La diplomatie parlementaire reste-t-elle une priorité pour les élus ?

 
Absolument. Plus que jamais, la diplomatie parlementaire s’impose comme un levier stratégique pour consolider les acquis obtenus ces dernières années. L’objectif est de renforcer, à l’échelle internationale, les positions du Maroc sur les grands dossiers géopolitiques et géostratégiques, dans un contexte régional et mondial caractérisé par l’incertitude, les bouleversements imprévus, et l’émergence de nouvelles dynamiques géopolitiques et géoéconomiques. La question du Sahara marocain demeure, bien entendu, au cœur de cette action diplomatique, en tant que priorité absolue.
 

Les critiques sur la communication gouvernementale persistent. Comment y remédier ?

 
Il est vrai que l’évaluation d’une stratégie de communication peut parfois être subjective. Cela dit, il est indéniable que la communication joue un rôle essentiel dans toute démarche politique. Il est donc impératif de la renforcer afin de restaurer la confiance des citoyens. Cela passe par plus de transparence dans la conduite des politiques publiques et dans le fonctionnement des institutions. Aujourd’hui, l’ensemble des partis et des responsables politiques, quelle que soit leur orientation, doivent s’engager à rétablir un dialogue sincère et constructif avec l’opinion publique, en particulier dans un contexte aussi délicat que celui que nous traversons.

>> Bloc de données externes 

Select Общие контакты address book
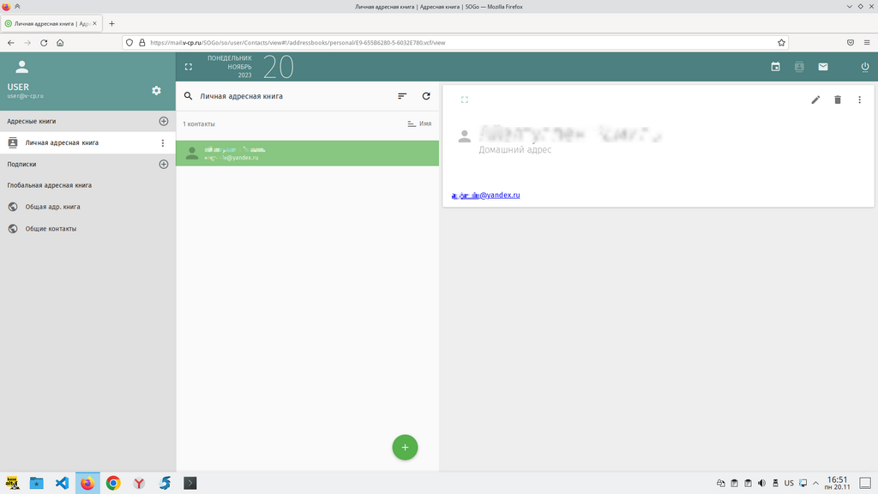click(51, 229)
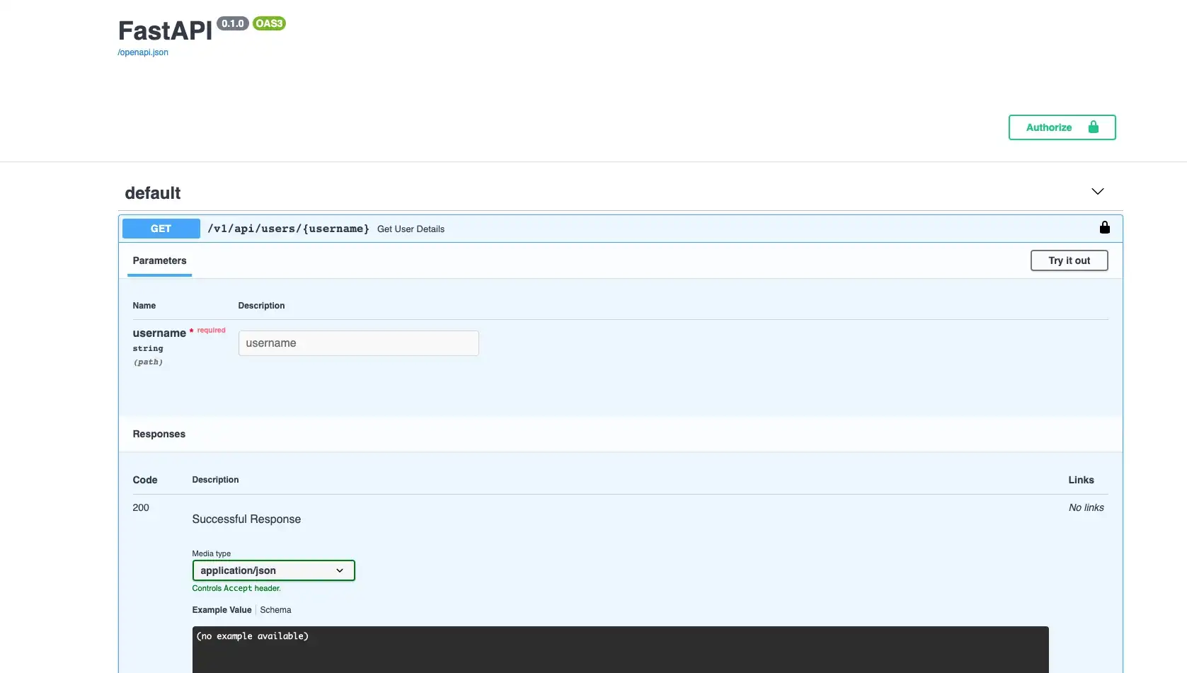Click the OAS3 badge next to FastAPI
Image resolution: width=1187 pixels, height=673 pixels.
[269, 23]
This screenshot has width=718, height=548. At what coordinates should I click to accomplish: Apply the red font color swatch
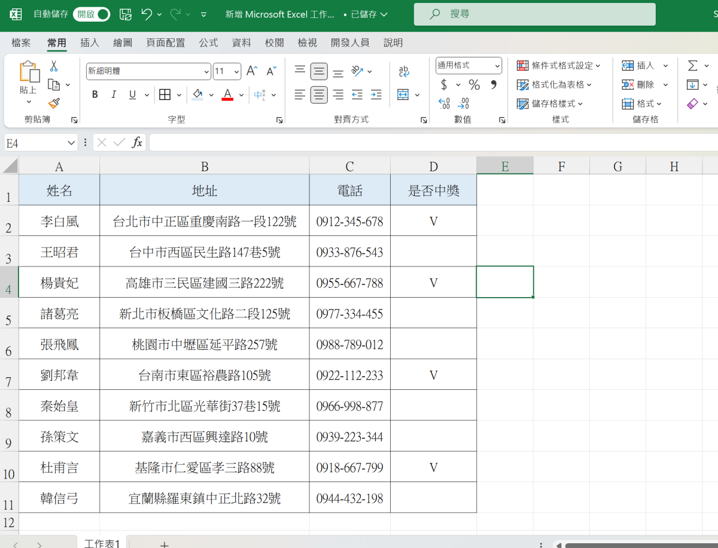[x=227, y=95]
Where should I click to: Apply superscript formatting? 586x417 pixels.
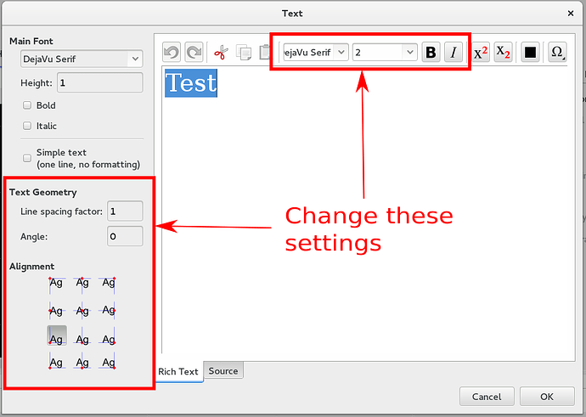tap(481, 52)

Diplomatie parlementaire : Les relations extérieures en top priorité
Lors de l’ouverture de la session, Rachid Talbi El Alami, président de la Chambre des Représentants, a dressé le bilan des activités menées entre les sessions, en mettant en avant les efforts notables dans le domaine des relations extérieures. Il a souligné l’importance d’une action parlementaire concrète, alignée sur les attentes citoyennes, et a appelé à redoubler d’efforts pour renforcer l’impact des politiques publiques sur les conditions de vie, la performance des services publics et leur proximité des citoyens.
 
Dans un contexte régional et international instable, Talbi El Alami a exhorté à préserver la cohésion nationale et à transcender les clivages politiques, tout en rappelant que les différences sont une richesse à valoriser. Il a également mis en avant les piliers de la résilience marocaine : institutions solides, attachement à la Monarchie, diplomatie proactive et modèle démocratique enraciné.
 
Il a insisté sur la nécessité de renforcer la diplomatie parlementaire, en gardant la question du Sahara comme priorité absolue, conformément aux Hautes Directives Royales. Face aux grands défis mondiaux – conflits, dérèglements climatiques, migrations, raréfaction des ressources – il a plaidé pour une vigilance accrue afin de défendre les intérêts du Royaume et contrer les narrations adverses. Enfin, il a réaffirmé le soutien indéfectible du Maroc à la cause palestinienne, à travers l’action de SM le Roi Mohammed VI et du Comité Al-Qods.